Eureca, gritei da banheira, assombrando minha mulher. “O que foi?”, indagou ela, simulando interesse. “Achei a saída”. Ela disfarçou o bocejo e tornou a reclinar-se no divã. Imaginou que estaria diante do anúncio de mais uma das minhas mirabolantes soluções para o Brasil. Mas dessa vez ela se equivocou. Não na suposição de que eu iria apontar a saída. Mas ao intuir que ela seria delirante. Não, não: dessa vez eu matei a charada.
Proponho um divórcio amigável. Uma transição branda – porém definitiva. Uma separação, uma ruptura, uma secessão. Mas consensual, na santa paz. Claro que será preciso abrir mão de bom patrimônio. Mas é o preço a pagar por um pouco de paz.
Eis meu plano: como #somos 70%, #estamos juntos e demos #Basta, proponho a criação de um novo pais . Chamar-se-á Brazilândia e vai ocupar os atuais estados do Mato Grosso do Sul, Mato Grosso, Tocantins, Goiás e Rondônia. Uma partilha generosa, pois isso equivale a mais de 30% do território nacional – e será cedido a apenas 30% dos (ex)brasileiros e futuros brazilianos. (Sim, já sinto falta daquele vastos pastos, do gordo gado, da soja transgênica balouçando ao vento seco, mas vamos em frente).

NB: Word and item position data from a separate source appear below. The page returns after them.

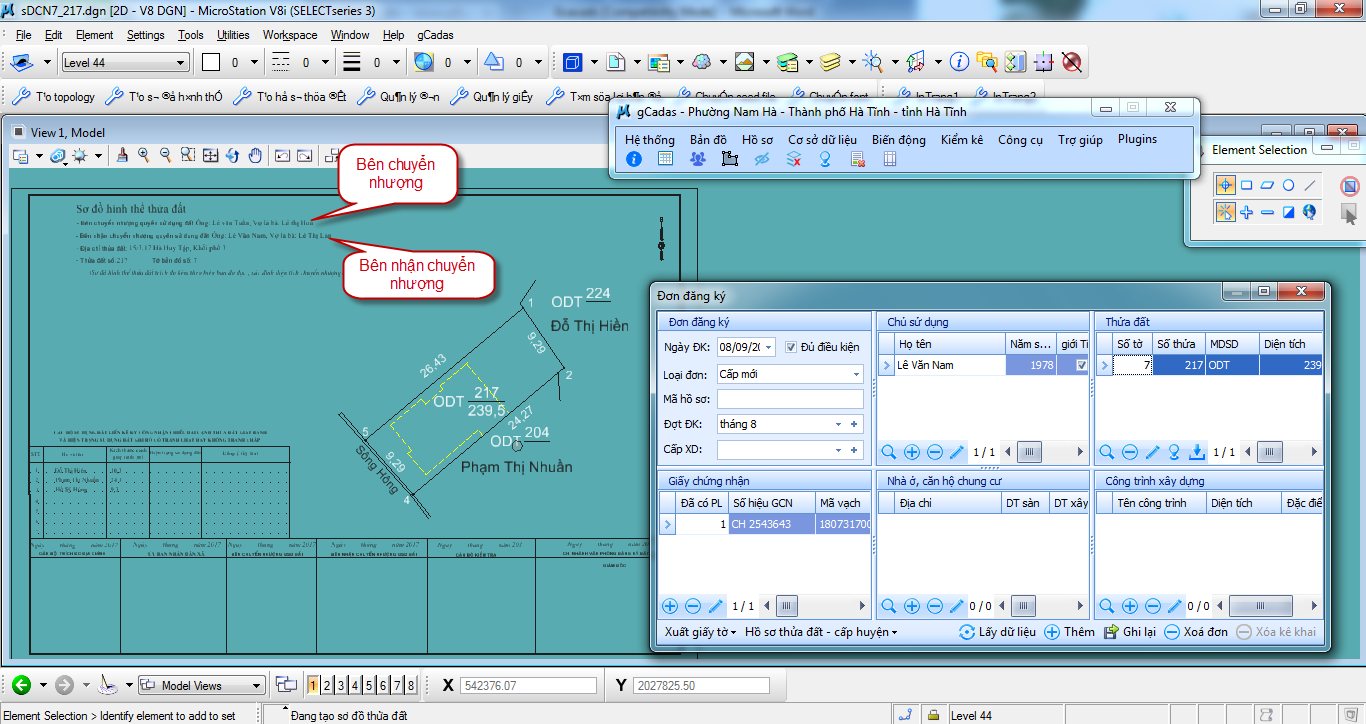This screenshot has height=724, width=1366.
Task: Click the search magnifier in Chủ sử dụng panel
Action: [889, 452]
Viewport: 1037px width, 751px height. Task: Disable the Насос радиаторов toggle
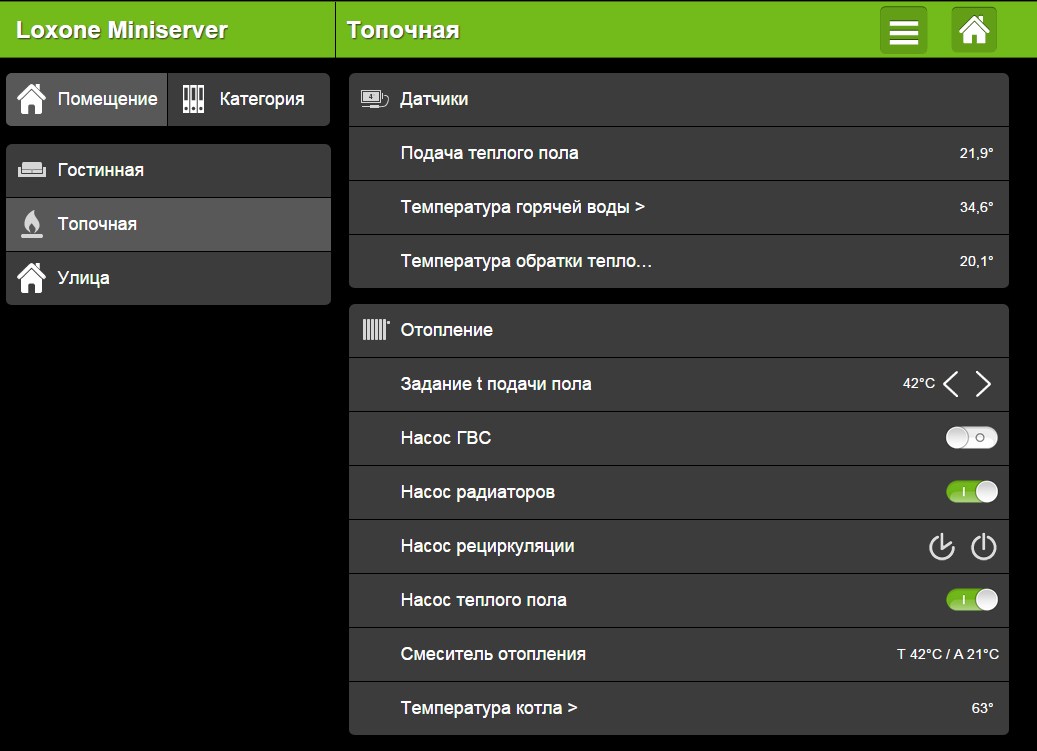(x=972, y=492)
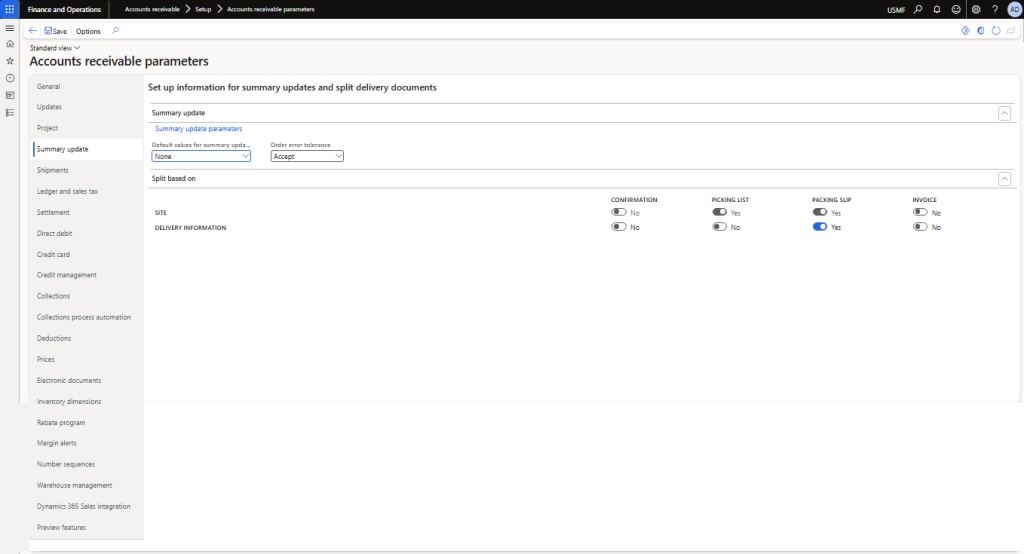Open Recent clock icon in sidebar
Viewport: 1024px width, 554px height.
(10, 78)
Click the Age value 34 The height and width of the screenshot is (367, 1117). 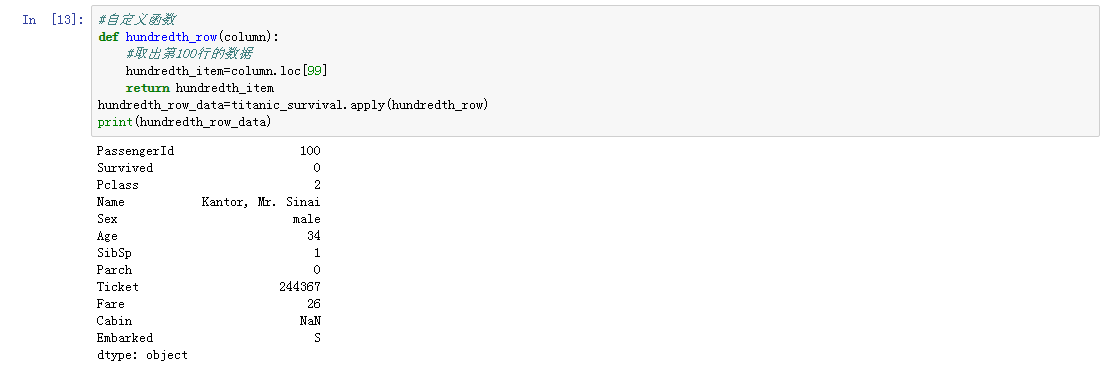point(313,237)
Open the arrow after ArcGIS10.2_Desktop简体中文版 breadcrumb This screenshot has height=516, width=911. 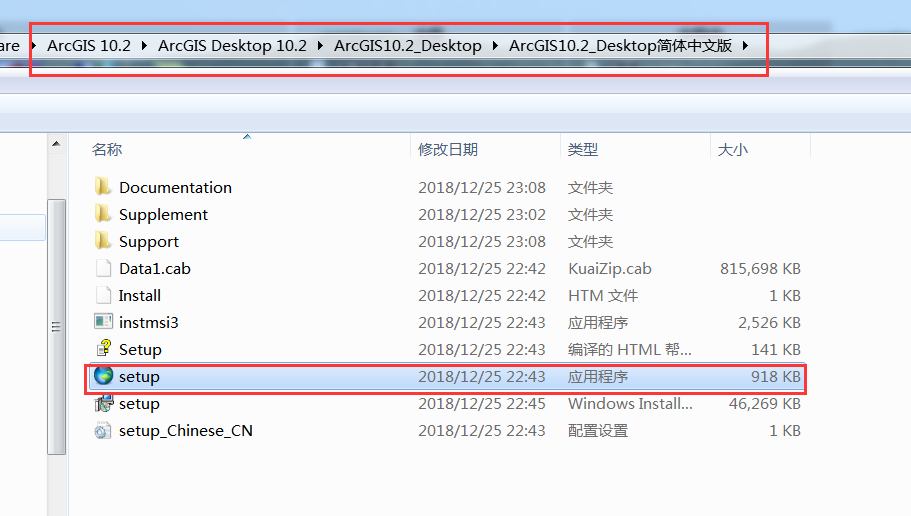[x=745, y=46]
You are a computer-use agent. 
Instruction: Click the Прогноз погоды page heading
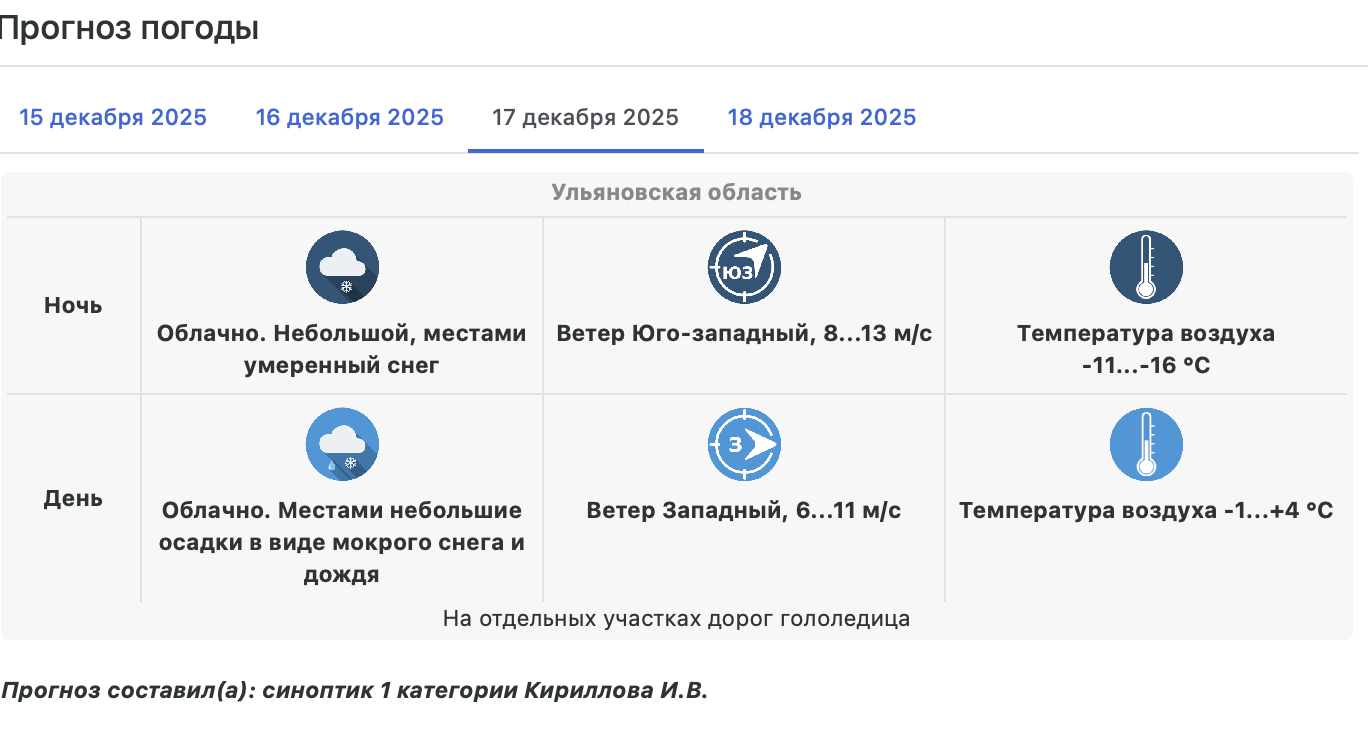pyautogui.click(x=128, y=29)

Não pretendo morar lá, mas antevejo o paraíso. Lá, a Terra, criada em sete dias, será indiscutivelmente plana. Lá, todos serão pastores – se não evangélicos, de bois. Lá, todos serão a favor do verde – e do amarelo. Tanto é que só andarão enrolados na bandeira de seu ex-país (cedida a eles). Lá, não haverá índios nem ciganos e os negros acharão que a escravidão não foi tão ruim assim. Lá, ninguém usará máscaras, a não ser à luz de tochas. Lá, todos andarão armados. Lá, não haverá ministro da Saúde, mas cloroquina para todos. Lá, a música será sertaneja – sem meia-entrada. Lá, os madeireiros não deixarão pau em pé, só de pinus. Lá, o desmatamento, os garimpos e os agrotóxicos estarão liberados: a boiada vai passar. Lá, não teremos veados, só vacas. Lá, todos se comunicarão pelas redes sociais e acreditarão em fake news. Lá, não haverá imprensa livre – presa talvez. Lá, aberta, só a TV, com novela bíblica. Lá, não haverá doutrinação, nem teatro nem cinema: todos investirão no culto. Lá, o governo civil será exercido por miliares. Lá, não teremos os vagabundos do Judiciário e a velha política será nova. Lá, torturadores serão heróis e os milicianos premiados. Lá, os meninos vestiriam azul e as meninas rosa, se não estivessem de verde e amarelo. Lá, não haverá arco íris para não dar bandeira. Lá, o nazismo será de esquerda e o fascismo será o que sempre foi.
Lá, haverá eleições, mas não serão necessárias. O povo de Brazilândia já encontrou seu Messias.